At this point of the course of the Paraná (Kilometer 420) lies the depth transition between overseas and river navigation. The main channel of the river directly in front of the port has an advantageous configuration that allows to preserve a depth of 34 feet with minor periodic dredging. This allows for downstream navigation of vessels up to Panamax kind. The Paraná is about 600 m wide at Kilometer 418 and becomes 2,000 m wide downstream. Cargo from other parts of Argentina is brought into the port by the railway lines of the Nuevo Central Argentino, communicating with Córdoba (west) and Zárate, Buenos Aires Province (south), as well as the multiple national and provincial roads and highways that converge in Rosario. Communication with the north-eastern part of the country was enhanced by the 2003 opening of the Rosario-Victoria Bridge, that joins the city with the province of Entre Ríos. The Rosario International Airport (located 15 km east) has also been refurbished to work with cargo traffic.

The facilities were opened in 1852 partly as a hedge against the political and armed conflicts that ultimately led to the Federalization of Buenos Aires. The rapid development of Argentine agriculture after 1875 led to the port growth into a significant role in the nation's burgeoning grain exports sector, in subsequent decades. The Port of Rosario was nationalized in 1942 and by 1960, it had overtaken the Port of Buenos Aires as the nation's leading grain export hub.

==Administration==
The Port of Rosario has, since 1994, been managed by ENAPRO (Ente Administrador del Puerto Rosario), a public company overseen by the provincial government, which grants concessions as appropriate to private companies.

__Supplied records__:

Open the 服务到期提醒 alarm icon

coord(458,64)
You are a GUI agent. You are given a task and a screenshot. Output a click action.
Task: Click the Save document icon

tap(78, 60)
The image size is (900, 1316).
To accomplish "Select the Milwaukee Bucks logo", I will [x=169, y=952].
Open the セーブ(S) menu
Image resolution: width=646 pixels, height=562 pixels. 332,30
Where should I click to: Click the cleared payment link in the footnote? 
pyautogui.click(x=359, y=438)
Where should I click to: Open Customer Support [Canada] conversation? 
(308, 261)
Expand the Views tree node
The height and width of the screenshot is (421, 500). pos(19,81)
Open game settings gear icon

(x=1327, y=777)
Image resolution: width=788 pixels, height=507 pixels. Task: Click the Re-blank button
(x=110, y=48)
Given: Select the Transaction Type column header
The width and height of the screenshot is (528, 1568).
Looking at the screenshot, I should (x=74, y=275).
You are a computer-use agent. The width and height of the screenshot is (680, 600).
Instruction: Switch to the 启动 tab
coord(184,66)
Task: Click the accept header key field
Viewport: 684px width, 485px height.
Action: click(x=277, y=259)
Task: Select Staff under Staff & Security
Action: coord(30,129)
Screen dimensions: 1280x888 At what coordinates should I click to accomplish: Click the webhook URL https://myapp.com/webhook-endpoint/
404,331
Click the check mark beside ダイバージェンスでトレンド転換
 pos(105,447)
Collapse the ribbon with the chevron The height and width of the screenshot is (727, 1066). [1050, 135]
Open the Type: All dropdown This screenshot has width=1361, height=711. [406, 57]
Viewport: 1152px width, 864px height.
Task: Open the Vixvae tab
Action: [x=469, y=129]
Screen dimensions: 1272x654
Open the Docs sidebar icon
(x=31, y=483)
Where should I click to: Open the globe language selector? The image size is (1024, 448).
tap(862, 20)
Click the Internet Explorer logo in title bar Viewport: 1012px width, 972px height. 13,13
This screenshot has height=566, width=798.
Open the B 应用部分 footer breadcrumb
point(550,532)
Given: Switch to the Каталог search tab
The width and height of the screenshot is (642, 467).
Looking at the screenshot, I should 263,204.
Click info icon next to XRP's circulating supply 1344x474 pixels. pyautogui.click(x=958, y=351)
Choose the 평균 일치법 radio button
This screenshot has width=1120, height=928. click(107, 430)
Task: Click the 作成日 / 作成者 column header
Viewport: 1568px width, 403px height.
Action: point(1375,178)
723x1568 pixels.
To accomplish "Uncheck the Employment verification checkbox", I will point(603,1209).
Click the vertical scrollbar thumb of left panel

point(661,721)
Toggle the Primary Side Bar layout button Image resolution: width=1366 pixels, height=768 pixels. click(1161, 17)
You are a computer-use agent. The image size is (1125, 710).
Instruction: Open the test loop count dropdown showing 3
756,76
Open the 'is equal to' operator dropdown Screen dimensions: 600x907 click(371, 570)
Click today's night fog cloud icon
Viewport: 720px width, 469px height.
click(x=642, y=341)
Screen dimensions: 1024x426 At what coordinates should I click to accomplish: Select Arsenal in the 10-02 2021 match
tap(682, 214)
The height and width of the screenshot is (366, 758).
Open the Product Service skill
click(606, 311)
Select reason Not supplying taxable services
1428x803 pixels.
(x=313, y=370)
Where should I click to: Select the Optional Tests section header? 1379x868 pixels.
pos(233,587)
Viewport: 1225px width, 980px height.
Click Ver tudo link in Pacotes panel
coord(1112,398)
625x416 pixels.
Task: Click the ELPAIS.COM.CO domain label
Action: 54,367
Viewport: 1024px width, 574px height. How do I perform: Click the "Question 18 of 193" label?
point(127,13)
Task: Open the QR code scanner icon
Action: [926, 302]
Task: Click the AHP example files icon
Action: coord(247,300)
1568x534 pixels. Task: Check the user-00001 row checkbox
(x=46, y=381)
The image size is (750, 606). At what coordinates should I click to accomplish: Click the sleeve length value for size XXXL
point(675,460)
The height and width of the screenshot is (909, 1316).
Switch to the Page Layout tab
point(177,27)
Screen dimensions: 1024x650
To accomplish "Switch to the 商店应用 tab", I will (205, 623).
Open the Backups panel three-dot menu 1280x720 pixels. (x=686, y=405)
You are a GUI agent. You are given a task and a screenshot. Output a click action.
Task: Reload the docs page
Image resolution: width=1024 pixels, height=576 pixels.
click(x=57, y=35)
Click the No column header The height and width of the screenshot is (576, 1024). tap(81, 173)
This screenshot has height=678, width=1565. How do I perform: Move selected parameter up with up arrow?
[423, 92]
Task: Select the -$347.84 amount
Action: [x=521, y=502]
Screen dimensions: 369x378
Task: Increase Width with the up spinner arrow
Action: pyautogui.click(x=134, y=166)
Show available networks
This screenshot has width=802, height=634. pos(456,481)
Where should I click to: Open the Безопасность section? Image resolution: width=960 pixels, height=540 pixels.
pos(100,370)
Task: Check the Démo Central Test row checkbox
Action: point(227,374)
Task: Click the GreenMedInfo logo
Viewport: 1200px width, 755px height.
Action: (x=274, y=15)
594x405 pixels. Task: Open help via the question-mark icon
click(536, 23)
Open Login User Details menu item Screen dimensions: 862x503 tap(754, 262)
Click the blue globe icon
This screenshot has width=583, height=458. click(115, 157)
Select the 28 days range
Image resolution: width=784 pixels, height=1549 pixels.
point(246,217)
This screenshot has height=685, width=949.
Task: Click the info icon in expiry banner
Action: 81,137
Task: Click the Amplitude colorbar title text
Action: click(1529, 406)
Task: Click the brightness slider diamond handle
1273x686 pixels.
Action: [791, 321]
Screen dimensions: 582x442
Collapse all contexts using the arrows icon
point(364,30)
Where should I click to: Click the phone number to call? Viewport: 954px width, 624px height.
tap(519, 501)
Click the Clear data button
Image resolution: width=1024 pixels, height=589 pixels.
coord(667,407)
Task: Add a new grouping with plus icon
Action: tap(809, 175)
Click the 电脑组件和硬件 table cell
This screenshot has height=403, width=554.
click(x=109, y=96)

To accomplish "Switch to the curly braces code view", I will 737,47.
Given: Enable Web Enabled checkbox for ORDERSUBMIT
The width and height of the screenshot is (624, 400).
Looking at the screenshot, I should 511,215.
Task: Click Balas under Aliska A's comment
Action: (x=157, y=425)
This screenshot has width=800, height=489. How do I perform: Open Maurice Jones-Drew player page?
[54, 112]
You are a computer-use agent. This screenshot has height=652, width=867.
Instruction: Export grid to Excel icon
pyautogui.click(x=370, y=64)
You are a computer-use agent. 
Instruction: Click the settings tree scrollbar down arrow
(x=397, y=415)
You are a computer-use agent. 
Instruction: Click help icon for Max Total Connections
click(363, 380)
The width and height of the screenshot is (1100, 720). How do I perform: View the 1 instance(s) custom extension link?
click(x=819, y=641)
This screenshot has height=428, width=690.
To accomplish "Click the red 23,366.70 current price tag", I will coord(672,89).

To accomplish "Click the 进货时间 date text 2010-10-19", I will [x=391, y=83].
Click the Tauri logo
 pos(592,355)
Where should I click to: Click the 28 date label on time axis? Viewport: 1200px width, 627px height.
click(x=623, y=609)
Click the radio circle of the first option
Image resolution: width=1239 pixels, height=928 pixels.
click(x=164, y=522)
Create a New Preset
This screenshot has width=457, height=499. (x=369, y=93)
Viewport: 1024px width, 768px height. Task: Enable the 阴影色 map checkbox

__Problem set__:
1. In the passage on the Port of Rosario, rewrite the span from "The facilities were" up to and including "grain export hub.", replacing "nationalized" with "placed under national control".
2. Translate this sentence from the passage on the Port of Rosario into Spanish: "The Port of Rosario was nationalized in 1942 and by 1960, it had overtaken the Port of Buenos Aires as the nation's leading grain export hub."
3. Extend the passage on the Port of Rosario, picking up after its final sentence.

__Exercise results__:
1.
The facilities were opened in 1852 partly as a hedge against the political and armed conflicts that ultimately led to the Federalization of Buenos Aires. The rapid development of Argentine agriculture after 1875 led to the port growth into a significant role in the nation's burgeoning grain exports sector, in subsequent decades. The Port of Rosario was placed under national control in 1942 and by 1960, it had overtaken the Port of Buenos Aires as the nation's leading grain export hub.

2. El Puerto de Rosario fue nacionalizado en 1942 y, para 1960, había superado al Puerto de Buenos Aires como el principal centro de exportación de granos del país.

3.
The first bid was won in 1998 by International Container Terminal Services (ICTSI), managers of the Port of Manila and of a terminal in the Port of Buenos Aires. ICTSI's Argentine subsidiary, Puerto Rosario S. A. (PROSA), faced labour conflicts and strikes after firing a number of port terminal workers it had promised to keep. It also failed to pay the royalties due to the ENAPRO and to perform the agreed investments. In 2000 the concession was revoked.

In 2002 a new company, Terminal Puerto Rosario S. A. (manager of the Port of Tarragona, Spain) was awarded the concession of Terminals 1 and 2 of the port for 30 years.

In October 2005 the National Secretariat of Ports and Navigable Ways ordered the beginning of works to dredge the Paraná to a depth of 34 feet, in the first stage, and later to 36 feet, downstream from Puerto General San Martín; this will allow for cargo vessels of up to 50,000 tonnes. The 34-feet stage (allowing for 46,600-tonne ships) was completed in August 2006.